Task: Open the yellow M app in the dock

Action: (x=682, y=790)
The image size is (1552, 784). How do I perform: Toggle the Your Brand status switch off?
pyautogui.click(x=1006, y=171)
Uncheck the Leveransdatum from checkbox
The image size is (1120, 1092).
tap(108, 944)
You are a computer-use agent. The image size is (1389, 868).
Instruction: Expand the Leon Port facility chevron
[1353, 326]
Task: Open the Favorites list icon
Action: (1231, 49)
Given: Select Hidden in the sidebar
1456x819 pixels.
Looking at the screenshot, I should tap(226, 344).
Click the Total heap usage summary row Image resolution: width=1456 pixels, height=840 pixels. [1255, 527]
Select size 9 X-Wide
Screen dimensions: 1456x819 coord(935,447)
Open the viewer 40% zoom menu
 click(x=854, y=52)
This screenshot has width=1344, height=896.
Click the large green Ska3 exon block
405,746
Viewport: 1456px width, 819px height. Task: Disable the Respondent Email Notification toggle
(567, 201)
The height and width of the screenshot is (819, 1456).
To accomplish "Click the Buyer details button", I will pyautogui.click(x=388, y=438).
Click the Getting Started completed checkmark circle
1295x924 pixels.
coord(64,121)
§
### [The task]
Each record above has to be set down again, exactly and completely.

### [Exercise solution]
Task: Open the yellow M app in the dock

Action: (x=682, y=790)
The image size is (1552, 784). How do I perform: Toggle the Your Brand status switch off?
pyautogui.click(x=1006, y=171)
Uncheck the Leveransdatum from checkbox
The image size is (1120, 1092).
tap(108, 944)
You are a computer-use agent. The image size is (1389, 868).
Instruction: Expand the Leon Port facility chevron
[1353, 326]
Task: Open the Favorites list icon
Action: (1231, 49)
Given: Select Hidden in the sidebar
1456x819 pixels.
Looking at the screenshot, I should tap(226, 344).
Click the Total heap usage summary row Image resolution: width=1456 pixels, height=840 pixels. [1255, 527]
Select size 9 X-Wide
Screen dimensions: 1456x819 coord(935,447)
Open the viewer 40% zoom menu
 click(x=854, y=52)
This screenshot has width=1344, height=896.
Click the large green Ska3 exon block
405,746
Viewport: 1456px width, 819px height. Task: Disable the Respondent Email Notification toggle
(567, 201)
The height and width of the screenshot is (819, 1456).
To accomplish "Click the Buyer details button", I will pyautogui.click(x=388, y=438).
Click the Getting Started completed checkmark circle
1295x924 pixels.
coord(64,121)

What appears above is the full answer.